The Plan!
My current desktop is nearly five years old, it was put together in an emergency when my previous system stopped working due to a warped motherboard. At that time the Intel i7 920 had just been released days earlier, so I popped down to my “local” component shop and built myself a new machine. For something I did in a snap decision, it’s turned out very well and I’ve been happy with it ever since.
However my use case of my PC has changed, I now like to record 1080p game footage at a solid 30fps, something this poor 920 can’t do while playing the game as well. So time for a refresh, fear not though, the current hardware will be “promoted” to running the house VMware ESXi server.
As it happens Intel’s Haswell refresh was announced recently, and Devil’s Canyon was launched in early June (though rumours had been circling for some months before), with likely availability of chips somewhere around the back end of June (25th to 30th). Devil’s Canyon officially needs the Z97 chipset to run, so that made the chipset choice easy enough.
Additionally I recently upgraded to two Asus GTX 770 DC II’s running in SLI, these get hot in the current case/cooling arrangement, primarily due to having not room to breath around the first GPU.
The other major change for me is I want a silent PC, at full load I want to it be quiet, very quiet. My current PC is not offensively loud, but it isn’t the quietest it could be. So I made the decision to water cool for the first time.
Once I decided I wanted to water cool everything I quickly realised I’d need a new case, my current case doesn’t have anywhere useful to mount radiators, reservoirs or pumps. I watched a lot of videos about cases, I wanted to be sure I’d be able to fit everything I wanted in. In the end I went with a Corsair Obsidian 900D case, it’s not cheap, but there’s nothing I can’t do with it.

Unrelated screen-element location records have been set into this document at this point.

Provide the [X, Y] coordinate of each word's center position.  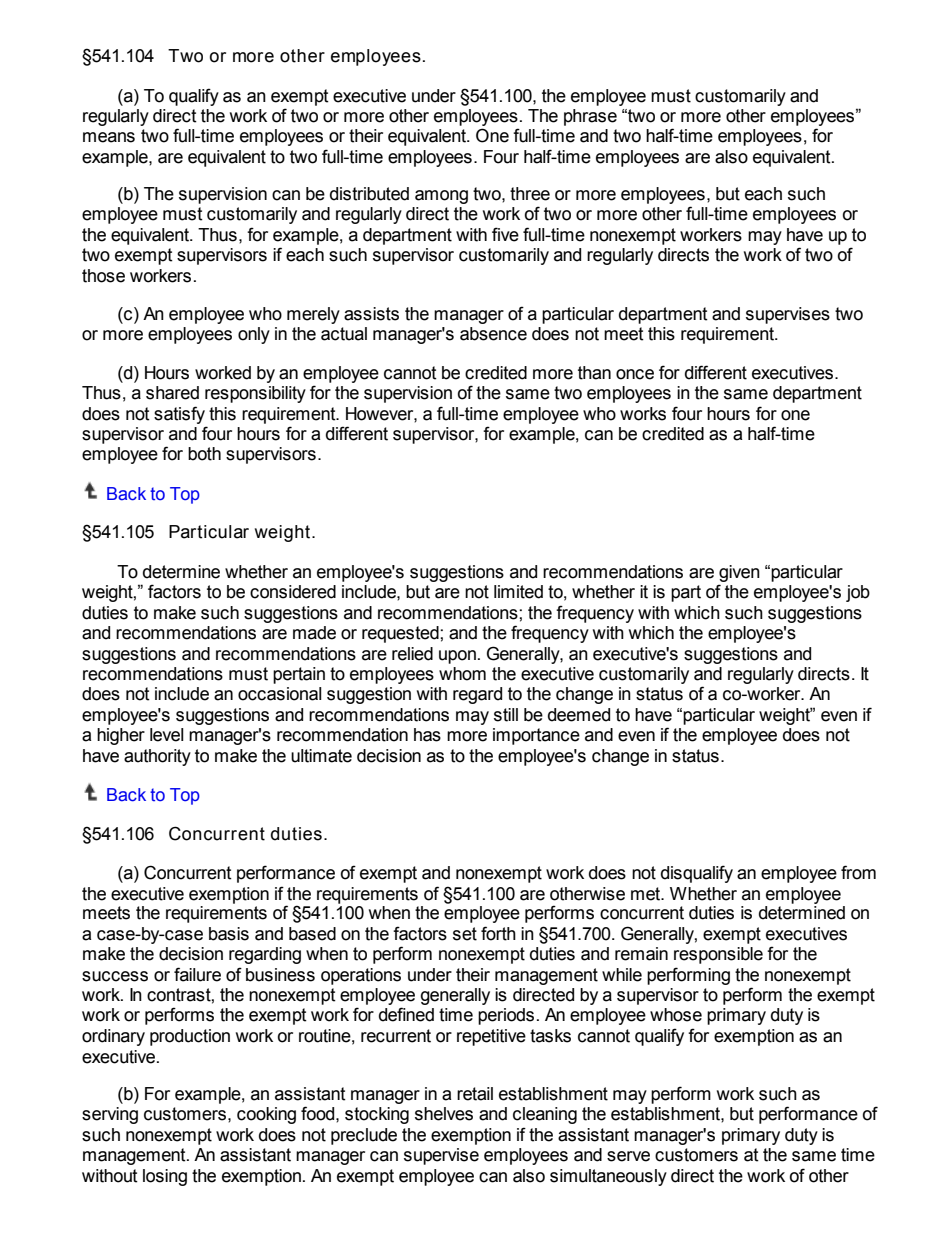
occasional [280, 694]
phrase [590, 117]
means [109, 137]
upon [457, 657]
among [441, 197]
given [739, 573]
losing [165, 1177]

Once I had an idea of the kind of case I was dealing with I started to look at the actual water cooling components. Given I had the Asus GTX 770 DC II cards it left me with very few choices if I wanted to go full block on the GPU, in fact it gave me one choice, the EK-FC770 GTX DCII.
Given I’d started with EK it felt “right” to keep going, so a EK Supremacy for the CPU block, and EK-Coolstream XTX 480mm radiator and finally a EK D5 Vario X-RES for a combined pump and reservoir.
One thing that drew me to the XTX radiator was that it had a drain port on which I could position at the bottom of the rack and made available through the spare PSU slot on the 900D. Coupled with a matching pair of the Koolance QD3 Quick Disconnect fixtures it means I can drain my loop simply by plugging a tube, no turning the case upside down or on an angle, awesome.
Remaining fixtures are all EK-CSQ compression fittings on 13/10 tubing. As for coolant I’ve gone with the XSPC EC6, one thing I really wanted was the low conductivity, just in case something does go wrong. And the colour? Not to be a bore, but blood red.
For fans I went with the Corsair AF-120, SP-120 and AF-140’s, they aren’t the quietest fans, I think some of the Noctua ones beat them, they are good enough, especially when running at 7V they are silent.
That’s about all the preplanning done, I am writing this after the fact, so hopefully I’m representing this as it was when I decided it. Things will change… a little bit.